Excerpt provided:
From the first time President Trump called The New York Times “highly inaccurate” in its coverage of his administration, through his false claim that the paper is “failing” and losing thousands of subscribers, to ultimately declaring the majority of the nation’s major news outlets “fake news,” a chief task for the Times, long considered the “newspaper of record,” has been to find the best way to accurately and honestly cover this new and unconventional president. With unprecedented access to the inner workings of the Times, including filming inside closed-door meetings, rare interviews with the editors and reporters who cover the President and the tumult around him, as well as an insider’s view of the Sulzberger family publisher transition, Garbus intimately chronicles the tenacious men and women in the trenches who are fighting for the freedom of the press and America’s right to know.

Data shown:

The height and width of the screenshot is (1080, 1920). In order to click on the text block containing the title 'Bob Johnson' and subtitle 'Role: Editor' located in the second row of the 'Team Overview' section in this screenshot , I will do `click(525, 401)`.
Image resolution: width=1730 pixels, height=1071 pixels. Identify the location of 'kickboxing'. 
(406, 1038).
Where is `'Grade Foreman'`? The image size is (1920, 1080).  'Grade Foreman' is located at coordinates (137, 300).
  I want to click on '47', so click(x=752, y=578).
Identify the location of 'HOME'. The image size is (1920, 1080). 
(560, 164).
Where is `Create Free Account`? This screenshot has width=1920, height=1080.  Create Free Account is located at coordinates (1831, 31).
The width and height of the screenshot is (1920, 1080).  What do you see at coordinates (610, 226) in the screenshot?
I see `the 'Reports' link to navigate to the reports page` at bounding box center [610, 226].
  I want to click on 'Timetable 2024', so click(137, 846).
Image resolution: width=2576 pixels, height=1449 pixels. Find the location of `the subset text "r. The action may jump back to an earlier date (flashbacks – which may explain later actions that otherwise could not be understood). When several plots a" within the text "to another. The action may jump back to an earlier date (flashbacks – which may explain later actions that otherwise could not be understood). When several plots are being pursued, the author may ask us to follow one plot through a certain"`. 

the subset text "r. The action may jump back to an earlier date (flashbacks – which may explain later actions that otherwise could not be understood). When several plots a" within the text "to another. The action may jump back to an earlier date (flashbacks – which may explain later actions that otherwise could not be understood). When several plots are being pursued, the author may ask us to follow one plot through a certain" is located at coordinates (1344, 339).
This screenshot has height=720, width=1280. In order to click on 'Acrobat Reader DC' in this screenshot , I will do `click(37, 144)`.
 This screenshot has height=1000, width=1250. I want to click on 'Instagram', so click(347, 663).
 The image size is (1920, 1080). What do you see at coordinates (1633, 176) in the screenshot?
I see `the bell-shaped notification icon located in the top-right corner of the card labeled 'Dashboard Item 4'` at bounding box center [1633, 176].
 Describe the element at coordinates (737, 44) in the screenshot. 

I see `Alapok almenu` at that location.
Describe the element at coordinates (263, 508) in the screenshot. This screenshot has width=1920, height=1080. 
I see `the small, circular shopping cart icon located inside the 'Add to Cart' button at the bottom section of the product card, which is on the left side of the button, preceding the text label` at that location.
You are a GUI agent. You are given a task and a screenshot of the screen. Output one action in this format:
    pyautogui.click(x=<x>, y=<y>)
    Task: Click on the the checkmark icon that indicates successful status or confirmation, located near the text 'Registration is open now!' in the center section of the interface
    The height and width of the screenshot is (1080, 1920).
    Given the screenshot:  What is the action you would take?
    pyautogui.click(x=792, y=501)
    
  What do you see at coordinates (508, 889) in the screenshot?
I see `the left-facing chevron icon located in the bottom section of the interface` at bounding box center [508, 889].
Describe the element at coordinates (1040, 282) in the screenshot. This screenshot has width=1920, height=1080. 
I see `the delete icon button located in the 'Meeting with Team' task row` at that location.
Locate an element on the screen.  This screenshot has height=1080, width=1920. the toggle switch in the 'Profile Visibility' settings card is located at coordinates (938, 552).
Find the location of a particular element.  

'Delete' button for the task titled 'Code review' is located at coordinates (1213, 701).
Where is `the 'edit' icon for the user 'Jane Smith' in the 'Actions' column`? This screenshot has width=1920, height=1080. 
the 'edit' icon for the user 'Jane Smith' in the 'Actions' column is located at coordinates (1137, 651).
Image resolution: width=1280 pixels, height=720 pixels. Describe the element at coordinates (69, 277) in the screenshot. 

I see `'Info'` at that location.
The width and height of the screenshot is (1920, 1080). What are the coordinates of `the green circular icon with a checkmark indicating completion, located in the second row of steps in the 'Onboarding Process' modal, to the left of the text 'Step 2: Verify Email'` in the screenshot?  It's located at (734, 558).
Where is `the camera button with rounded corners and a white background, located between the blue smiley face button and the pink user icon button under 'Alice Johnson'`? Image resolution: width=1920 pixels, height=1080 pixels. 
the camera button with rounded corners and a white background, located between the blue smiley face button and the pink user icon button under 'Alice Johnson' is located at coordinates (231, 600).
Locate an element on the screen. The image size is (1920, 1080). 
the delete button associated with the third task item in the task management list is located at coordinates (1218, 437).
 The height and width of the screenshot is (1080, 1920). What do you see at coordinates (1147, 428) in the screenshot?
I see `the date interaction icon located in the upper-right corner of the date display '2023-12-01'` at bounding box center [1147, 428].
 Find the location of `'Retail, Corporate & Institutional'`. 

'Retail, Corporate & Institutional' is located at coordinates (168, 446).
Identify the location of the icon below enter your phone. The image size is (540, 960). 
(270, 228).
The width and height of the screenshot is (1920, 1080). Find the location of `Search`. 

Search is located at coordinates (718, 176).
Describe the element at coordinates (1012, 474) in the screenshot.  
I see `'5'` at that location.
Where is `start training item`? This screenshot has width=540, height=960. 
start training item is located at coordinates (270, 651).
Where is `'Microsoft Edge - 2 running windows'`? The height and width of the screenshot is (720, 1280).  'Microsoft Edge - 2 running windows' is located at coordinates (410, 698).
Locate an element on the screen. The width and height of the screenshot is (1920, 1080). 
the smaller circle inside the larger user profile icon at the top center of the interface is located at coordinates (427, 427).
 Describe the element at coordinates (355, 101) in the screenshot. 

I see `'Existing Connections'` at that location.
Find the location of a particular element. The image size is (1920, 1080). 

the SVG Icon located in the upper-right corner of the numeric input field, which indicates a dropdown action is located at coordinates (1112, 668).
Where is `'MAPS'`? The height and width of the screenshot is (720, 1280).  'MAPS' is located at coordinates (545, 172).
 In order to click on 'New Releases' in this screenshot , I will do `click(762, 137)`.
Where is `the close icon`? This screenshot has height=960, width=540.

Work required:
Copy word for word the part of the passage above about the Times covering President Trump, from "From the first" to "right to know.".

Worked solution:
From the first time President Trump called The New York Times “highly inaccurate” in its coverage of his administration, through his false claim that the paper is “failing” and losing thousands of subscribers, to ultimately declaring the majority of the nation’s major news outlets “fake news,” a chief task for the Times, long considered the “newspaper of record,” has been to find the best way to accurately and honestly cover this new and unconventional president. With unprecedented access to the inner workings of the Times, including filming inside closed-door meetings, rare interviews with the editors and reporters who cover the President and the tumult around him, as well as an insider’s view of the Sulzberger family publisher transition, Garbus intimately chronicles the tenacious men and women in the trenches who are fighting for the freedom of the press and America’s right to know.